## What is required
Could you rewrite in full the lines below, from the one containing "Select the -80.00" through the last line, both included, shifting every coordinate in the answers up by 44?

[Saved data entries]

◇ ◇ ◇

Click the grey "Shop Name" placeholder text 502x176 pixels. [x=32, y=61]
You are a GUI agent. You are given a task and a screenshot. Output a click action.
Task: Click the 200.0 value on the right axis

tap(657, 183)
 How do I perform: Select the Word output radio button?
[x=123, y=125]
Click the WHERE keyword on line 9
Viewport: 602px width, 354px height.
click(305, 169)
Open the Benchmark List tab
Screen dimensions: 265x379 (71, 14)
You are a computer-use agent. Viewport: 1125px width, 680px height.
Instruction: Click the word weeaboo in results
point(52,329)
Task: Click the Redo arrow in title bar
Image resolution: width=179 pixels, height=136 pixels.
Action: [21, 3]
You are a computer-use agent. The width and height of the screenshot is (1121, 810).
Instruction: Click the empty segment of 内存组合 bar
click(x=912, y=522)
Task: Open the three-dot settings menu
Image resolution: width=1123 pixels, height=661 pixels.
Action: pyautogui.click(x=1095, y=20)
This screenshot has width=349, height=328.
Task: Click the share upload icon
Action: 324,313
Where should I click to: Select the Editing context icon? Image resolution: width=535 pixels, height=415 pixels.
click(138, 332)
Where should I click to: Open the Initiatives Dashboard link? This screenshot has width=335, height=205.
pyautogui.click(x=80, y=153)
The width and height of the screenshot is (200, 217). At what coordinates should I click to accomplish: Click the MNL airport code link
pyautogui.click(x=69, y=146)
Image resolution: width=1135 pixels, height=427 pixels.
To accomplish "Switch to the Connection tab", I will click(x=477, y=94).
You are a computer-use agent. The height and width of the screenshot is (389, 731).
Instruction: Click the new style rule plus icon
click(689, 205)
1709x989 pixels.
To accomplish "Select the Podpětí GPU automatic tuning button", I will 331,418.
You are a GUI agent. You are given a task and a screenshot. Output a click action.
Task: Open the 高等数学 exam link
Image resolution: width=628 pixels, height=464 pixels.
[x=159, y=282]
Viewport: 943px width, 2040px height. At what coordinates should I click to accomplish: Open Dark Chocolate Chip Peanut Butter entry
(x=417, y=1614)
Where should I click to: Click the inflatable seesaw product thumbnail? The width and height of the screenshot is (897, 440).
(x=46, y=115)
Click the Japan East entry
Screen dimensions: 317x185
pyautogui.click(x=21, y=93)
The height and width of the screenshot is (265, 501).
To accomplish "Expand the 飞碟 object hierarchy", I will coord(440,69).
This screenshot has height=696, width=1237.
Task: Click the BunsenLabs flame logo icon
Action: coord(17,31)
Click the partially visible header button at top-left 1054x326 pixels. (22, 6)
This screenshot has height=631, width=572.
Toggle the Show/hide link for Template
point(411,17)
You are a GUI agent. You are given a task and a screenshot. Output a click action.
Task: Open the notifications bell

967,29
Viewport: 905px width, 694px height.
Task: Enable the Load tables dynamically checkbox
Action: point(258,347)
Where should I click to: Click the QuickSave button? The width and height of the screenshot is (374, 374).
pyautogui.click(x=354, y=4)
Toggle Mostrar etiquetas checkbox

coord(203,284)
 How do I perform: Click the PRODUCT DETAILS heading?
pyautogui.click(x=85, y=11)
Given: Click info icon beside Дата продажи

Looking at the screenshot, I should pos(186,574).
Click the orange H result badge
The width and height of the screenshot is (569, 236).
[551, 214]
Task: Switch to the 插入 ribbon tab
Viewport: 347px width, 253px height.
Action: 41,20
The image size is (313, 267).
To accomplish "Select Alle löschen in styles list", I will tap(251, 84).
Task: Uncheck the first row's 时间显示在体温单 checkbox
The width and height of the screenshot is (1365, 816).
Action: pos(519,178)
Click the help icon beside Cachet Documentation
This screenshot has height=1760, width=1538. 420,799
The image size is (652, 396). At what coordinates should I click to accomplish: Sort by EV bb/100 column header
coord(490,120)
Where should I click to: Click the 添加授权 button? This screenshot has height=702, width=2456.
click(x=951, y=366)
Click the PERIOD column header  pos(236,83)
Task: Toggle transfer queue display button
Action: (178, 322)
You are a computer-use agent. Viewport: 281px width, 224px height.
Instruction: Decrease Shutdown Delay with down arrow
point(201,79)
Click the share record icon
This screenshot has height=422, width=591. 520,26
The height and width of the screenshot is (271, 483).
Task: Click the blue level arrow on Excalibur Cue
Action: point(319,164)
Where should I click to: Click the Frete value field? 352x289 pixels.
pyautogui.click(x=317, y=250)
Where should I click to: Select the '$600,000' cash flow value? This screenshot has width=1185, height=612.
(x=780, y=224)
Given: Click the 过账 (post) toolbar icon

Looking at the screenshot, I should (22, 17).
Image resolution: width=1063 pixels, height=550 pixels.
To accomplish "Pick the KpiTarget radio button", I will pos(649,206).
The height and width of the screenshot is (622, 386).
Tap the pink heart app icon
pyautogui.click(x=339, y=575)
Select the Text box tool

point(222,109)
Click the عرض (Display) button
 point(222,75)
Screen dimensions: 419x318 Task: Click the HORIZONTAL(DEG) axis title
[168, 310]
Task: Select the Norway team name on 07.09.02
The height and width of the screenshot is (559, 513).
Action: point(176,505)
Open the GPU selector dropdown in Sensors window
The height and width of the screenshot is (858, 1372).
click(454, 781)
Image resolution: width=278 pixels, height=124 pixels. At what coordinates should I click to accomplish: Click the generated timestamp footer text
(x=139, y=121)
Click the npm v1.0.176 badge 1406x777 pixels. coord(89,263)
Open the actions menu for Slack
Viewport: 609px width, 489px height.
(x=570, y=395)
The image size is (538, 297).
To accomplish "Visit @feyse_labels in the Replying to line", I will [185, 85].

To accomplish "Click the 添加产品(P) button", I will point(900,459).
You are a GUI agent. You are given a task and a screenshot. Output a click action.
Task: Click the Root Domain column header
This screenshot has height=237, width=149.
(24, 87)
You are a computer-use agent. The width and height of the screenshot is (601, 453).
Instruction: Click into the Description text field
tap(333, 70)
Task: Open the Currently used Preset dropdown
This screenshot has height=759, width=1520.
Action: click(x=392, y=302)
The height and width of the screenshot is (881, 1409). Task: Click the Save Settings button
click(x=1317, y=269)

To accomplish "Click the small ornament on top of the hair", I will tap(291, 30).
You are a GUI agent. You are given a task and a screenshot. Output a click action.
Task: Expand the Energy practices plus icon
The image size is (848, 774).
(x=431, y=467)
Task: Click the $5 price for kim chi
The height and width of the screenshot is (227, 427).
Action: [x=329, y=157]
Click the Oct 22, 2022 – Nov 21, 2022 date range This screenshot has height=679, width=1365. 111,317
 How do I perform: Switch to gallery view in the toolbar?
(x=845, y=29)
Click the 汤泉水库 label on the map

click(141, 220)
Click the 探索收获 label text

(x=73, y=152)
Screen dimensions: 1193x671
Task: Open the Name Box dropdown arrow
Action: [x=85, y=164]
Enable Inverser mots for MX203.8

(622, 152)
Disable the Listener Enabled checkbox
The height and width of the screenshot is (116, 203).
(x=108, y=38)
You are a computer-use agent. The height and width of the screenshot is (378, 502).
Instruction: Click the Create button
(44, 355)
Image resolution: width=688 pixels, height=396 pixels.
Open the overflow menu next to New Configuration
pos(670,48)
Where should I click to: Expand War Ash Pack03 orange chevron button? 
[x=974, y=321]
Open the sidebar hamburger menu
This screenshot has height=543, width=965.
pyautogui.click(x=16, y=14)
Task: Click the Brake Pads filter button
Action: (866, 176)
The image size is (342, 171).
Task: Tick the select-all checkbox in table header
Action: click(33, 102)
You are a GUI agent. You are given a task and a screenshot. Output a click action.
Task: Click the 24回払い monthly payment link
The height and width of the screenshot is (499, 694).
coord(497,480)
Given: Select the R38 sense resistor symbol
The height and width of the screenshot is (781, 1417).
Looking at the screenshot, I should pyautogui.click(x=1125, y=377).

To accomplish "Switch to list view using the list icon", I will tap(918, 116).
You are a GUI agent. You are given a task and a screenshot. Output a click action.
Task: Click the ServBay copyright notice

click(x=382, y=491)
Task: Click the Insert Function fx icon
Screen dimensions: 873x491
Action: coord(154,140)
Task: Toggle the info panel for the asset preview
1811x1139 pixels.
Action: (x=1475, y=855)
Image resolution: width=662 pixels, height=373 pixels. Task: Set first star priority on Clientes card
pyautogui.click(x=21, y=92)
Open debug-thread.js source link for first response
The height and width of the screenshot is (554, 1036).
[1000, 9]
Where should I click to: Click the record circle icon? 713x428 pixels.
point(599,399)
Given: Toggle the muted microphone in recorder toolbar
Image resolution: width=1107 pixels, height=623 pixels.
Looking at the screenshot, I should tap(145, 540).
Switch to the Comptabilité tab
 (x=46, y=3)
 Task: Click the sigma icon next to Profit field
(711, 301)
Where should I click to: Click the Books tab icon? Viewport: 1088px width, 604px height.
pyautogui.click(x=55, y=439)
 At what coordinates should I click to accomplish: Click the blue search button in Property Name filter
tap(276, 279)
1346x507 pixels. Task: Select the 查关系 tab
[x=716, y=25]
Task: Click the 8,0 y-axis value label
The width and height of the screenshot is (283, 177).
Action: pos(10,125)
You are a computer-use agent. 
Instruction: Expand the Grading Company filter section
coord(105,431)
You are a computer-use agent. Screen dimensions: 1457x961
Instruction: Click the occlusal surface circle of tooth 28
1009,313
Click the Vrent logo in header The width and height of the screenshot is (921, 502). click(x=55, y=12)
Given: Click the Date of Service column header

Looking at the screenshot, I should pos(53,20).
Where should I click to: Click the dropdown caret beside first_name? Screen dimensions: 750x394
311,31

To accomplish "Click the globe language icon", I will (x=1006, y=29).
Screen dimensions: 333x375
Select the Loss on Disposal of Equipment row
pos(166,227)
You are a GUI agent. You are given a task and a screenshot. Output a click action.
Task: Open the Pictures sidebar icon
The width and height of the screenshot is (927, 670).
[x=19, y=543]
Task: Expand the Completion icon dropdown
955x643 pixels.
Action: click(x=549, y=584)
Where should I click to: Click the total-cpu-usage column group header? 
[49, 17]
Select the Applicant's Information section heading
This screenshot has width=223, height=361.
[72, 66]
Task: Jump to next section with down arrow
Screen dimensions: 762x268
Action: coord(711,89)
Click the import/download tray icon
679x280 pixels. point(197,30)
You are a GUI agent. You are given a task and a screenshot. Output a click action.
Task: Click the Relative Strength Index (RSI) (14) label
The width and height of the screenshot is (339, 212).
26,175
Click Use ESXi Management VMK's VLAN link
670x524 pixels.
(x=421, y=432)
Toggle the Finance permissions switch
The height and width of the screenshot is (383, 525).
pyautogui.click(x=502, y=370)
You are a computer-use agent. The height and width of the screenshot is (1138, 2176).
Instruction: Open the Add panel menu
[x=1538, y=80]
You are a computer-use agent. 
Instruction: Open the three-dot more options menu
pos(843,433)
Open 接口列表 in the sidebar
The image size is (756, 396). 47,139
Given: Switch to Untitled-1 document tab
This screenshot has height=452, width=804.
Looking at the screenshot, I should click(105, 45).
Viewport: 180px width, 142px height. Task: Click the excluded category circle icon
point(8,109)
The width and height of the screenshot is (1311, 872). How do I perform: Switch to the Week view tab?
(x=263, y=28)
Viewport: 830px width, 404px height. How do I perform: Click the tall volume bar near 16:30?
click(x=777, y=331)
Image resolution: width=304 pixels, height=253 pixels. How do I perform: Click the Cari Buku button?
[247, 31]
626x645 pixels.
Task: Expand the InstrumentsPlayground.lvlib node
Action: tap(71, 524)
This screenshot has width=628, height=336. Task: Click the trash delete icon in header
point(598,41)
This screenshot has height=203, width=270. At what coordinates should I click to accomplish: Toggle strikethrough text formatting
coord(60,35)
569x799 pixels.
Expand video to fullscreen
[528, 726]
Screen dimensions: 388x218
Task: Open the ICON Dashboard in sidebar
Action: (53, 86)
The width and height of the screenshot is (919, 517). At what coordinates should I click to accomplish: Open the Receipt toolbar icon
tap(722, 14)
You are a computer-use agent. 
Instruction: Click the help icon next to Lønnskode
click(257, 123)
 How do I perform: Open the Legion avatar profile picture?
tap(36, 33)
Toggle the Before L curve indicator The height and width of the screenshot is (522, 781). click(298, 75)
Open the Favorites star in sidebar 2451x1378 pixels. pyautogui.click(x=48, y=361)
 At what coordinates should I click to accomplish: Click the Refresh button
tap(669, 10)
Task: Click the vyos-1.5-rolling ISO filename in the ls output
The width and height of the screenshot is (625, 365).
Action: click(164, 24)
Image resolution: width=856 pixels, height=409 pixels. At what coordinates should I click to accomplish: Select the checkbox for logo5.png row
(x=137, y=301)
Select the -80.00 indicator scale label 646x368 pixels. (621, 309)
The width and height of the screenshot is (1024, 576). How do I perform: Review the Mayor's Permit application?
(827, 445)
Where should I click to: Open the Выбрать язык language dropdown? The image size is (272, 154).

◇ ◇ ◇

## Final result
Select the -80.00 indicator scale label 646x368 pixels. (665, 353)
The width and height of the screenshot is (1024, 576). How do I perform: Review the Mayor's Permit application?
(871, 489)
Where should I click to: Open the Выбрать язык language dropdown? The image size is (272, 154).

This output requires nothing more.